The WSJ online has a further analysis which points out just how hard it is to obtain punitive damages against a pharmaceutical company in NJ. Tort reform legislation put in place back in 1994 requires that the defendant company must "display a willful and wanton disregard for the safety of the public" in the manufacturer or marketing of a product. The jury considering the facts and testimony felt they did in fact reach that standard through the selective release of information to the FDA, withholding damaging information in the hope that they could keep the sales machine that was pushing Vioxx moving at full speed.
Furthermore, in a poorly reported twist, the awarding of punitive then requires a referral to state and local prosecutors for review and possible criminal prosecution. While any such prosecution is unlikely, it does drive home the point that the law in NJ requires serious standards be reached to award punitives, and this jury quickly decided that level was reached. The implication for Merck is pretty clear, as you have thousands of other cases in the state which might reach the same standard, thus raising their risk to continue trials.
Merck of course is appealing both the punitive and compensatory awards, so Mr. McDarby isn't home free yet, but it's hard to imagine an appeal court over turning the compensatory award. The punitive award is less certain to be upheld.
The jury comments seem to indicate that the main reason McDarby was compensated was exactly because he was so old, so infirm and had some many risk factors, that the use of Vioxx would never have been recommended by any medical professional who knew of the potential risk of long term usage. In the Cona case it appears that the "prescription gap" was the factor that most swayed the jury to not award damages. The comments indicate they felt he was equally damaged and would have been compensated, but there was a substantial gap in his medical history during which no prescriptions for Vioxx were found. The plaintiffs tried to explain this as the period during which Mr. Cona was using free samples that had been liberally provided by his physician, which may have certainly been the case, but the jury was unwilling to make an award with out hard evidence.

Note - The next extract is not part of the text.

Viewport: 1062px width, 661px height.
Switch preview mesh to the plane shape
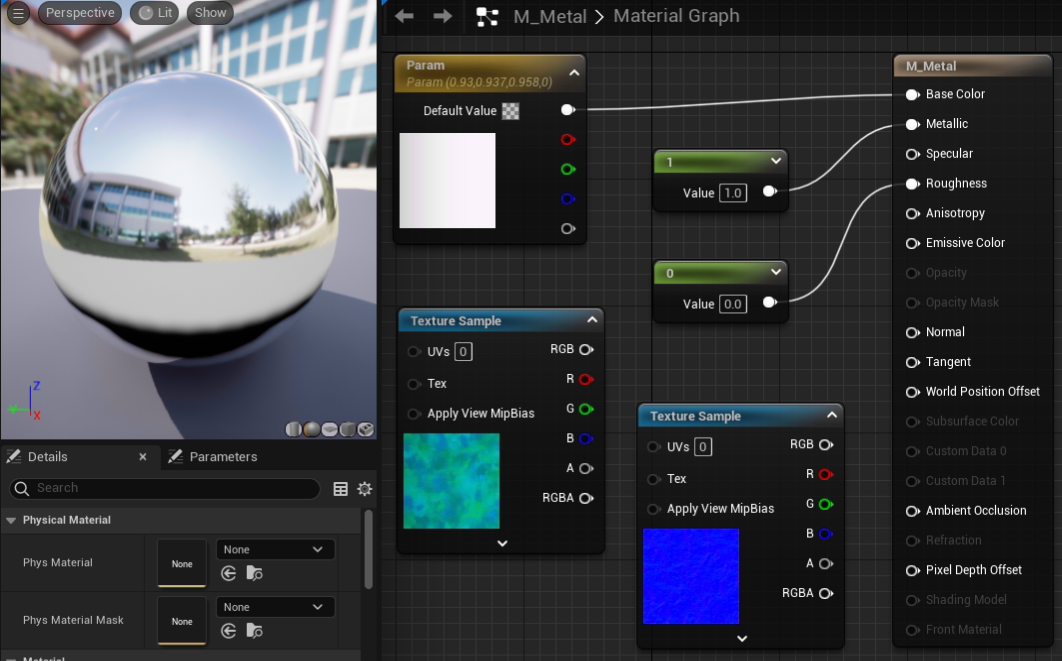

So, in summary, we now have a solid case of long term exposure, documented use, other risk factors that would preclude a responsible person from using Vioxx if the risk was known, and the jury stepped up and hit Merck hard. The fact that a substantial portion of Vioxx users were older, risk prone, long time users raises the stakes once again for Merck in their defense, but also to some degree assists the company in that they were able through the Cona verdict to raise the evidentiary bar for claims and cases to make sure it's only plaintiffs with strongly documented cases.
No clear winner, no clear user, as the stock price has hardly moved beyond where it was pre-verdict, but the outline of the cases that need to be brought and those that have a chance at winning has been narrowed somewhat.